15 Ehrenamtliche und Profis des BUND Sachsen sind gekommen, besorgt über den Trend zum Rechtsextremismus im Bundesland, der auch den Klimaschutz zu überrollen droht. Engagierte, wie Carola, die Menschen ermutigen will, sich mit dem Thema auseinanderzusetzen. Wie Lorenz, der sie aus der Passivität herausholen möchte. Viele hier fragen sich: Wie können wir jene erreichen, die längst nicht mehr zuhören möchten? „Ich habe euch einen Brief von Erik aus den Philippinen mitgebracht, den ich letztes Jahr besucht habe“, sagt Hoppmann zum Auftakt. „An die Engagierten in Sachsen.“ Ein Video von Erik in seinem Dorf ploppt auf, kurz grüßt er, im Hintergrund rauscht Wasser. Und Hoppmann liest seine Schilderungen aus dem Alltag der Zerstörung vor, der Angst der Kinder, zur Schule zu gehen, weil Überschwemmungen den Rückweg abschneiden könnten, von seinem Engagement für eine weltweite Initiative für Klimaschutz. „Ihr habt Glück, dass ihr das nicht erlebt, aber Globaler Süden und Norden dürfen sich nicht spalten lassen, es gibt keinen anderen Weg, als zusammen zu handeln.“
Manchen in der Runde ist das zu viel. Andere fühlen sich bestärkt: nicht aufgeben, wie schwer es auch sein mag. Einige sagen: Wir haben kein Erkenntnisproblem, wir brauchen Methoden. Die üben sie mit Hoppmann nun den ganzen Tag lang. Inputs, Rollenspiele, Feedback. Wie spreche ich unterschiedliche Klima-Typen an? „Die Enttäuschten“, „Die Wütenden“, „Die Etablierten“ etwa? Sicher, mit einem Workshop wird man nicht zum Kommunikationsprofi, einige hier hätten sich noch mehr gewünscht. Hoppmann: „Es ist immer eine neue Abwägung: Was passt zur Gruppe und wie geht es bei ihnen weiter?“
Der Vielfalt der Erwartungen gerecht werden, den optimalen Anker finden, der zu jedem Einzelnen passt – Klimapsychologie heißt auch Eindringen in noch unbekanntes Terrain.

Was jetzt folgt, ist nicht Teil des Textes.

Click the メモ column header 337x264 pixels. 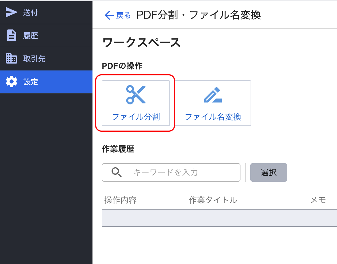point(318,200)
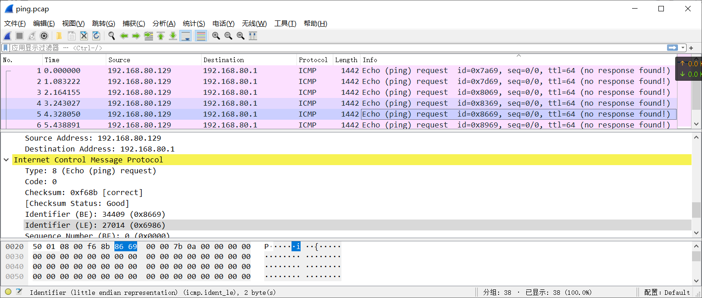The image size is (702, 298).
Task: Click the go to last packet icon
Action: point(173,36)
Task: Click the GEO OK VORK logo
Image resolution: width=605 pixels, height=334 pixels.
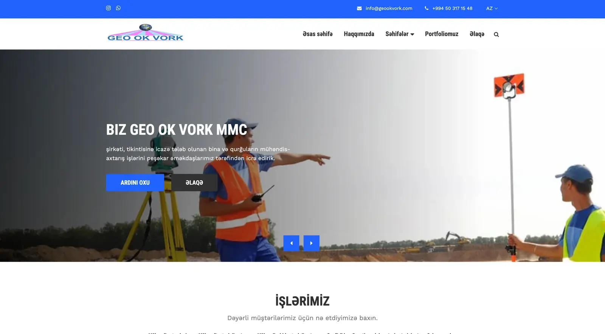Action: pos(145,33)
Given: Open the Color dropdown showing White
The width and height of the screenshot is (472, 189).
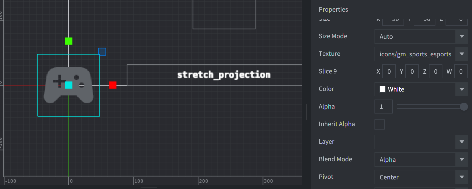Looking at the screenshot, I should pos(462,89).
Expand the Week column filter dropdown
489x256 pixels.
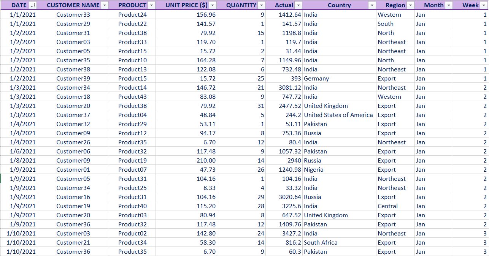click(x=483, y=5)
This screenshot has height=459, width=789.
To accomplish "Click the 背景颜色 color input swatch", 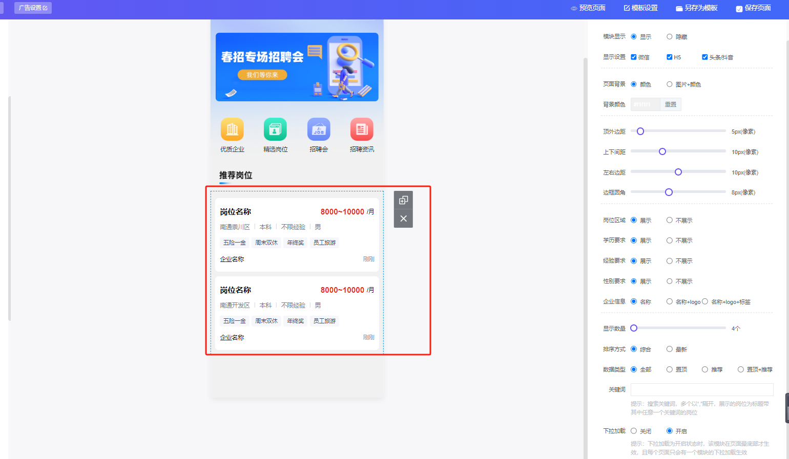I will (645, 104).
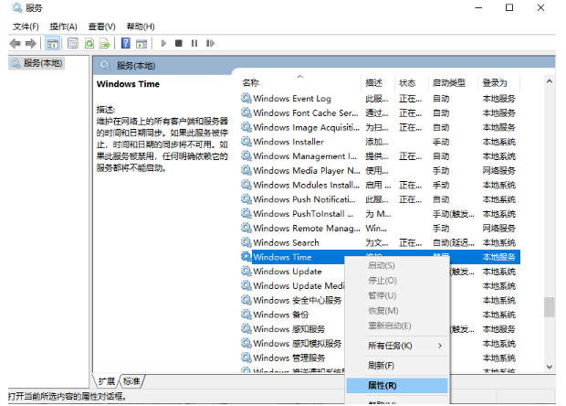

Nicht nur bei Schulungen von NGOs, Verwaltung oder Verbänden, sondern wohl erst recht bei Führungskräften in klassischen Konzernen, die Hoppmann mit ihrem „Leadership-Programm für Klimagerechtigkeit und Mindshift“ ansprechen will. Schließlich kennt sie die Welt der Konzerne von innen, auch Organisationspsychologie gehörte zu ihrem Studium. In einem Studienprojekt beim Beratungskonzern Egon Zehnder hat sie den Alltag kennengelernt. Die Schwierigkeiten, das Nachhaltigkeitsthema weiterzubringen. Die Unsicherheit der Mitarbeitenden. Die Scheu der Führungskräfte, neue Wege zu gehen. „Aber die Zeit ist knapp, wir müssen da anfangen, wo der größte Hebel ist – an den Schaltstellen der Macht.“ Hoppmanns Ziel: Das „Mindset von Führungskräften ändern“. Dass sich daran schon viele die Zähne ausgebissen haben, schreckt die 29-Jährige nicht ab.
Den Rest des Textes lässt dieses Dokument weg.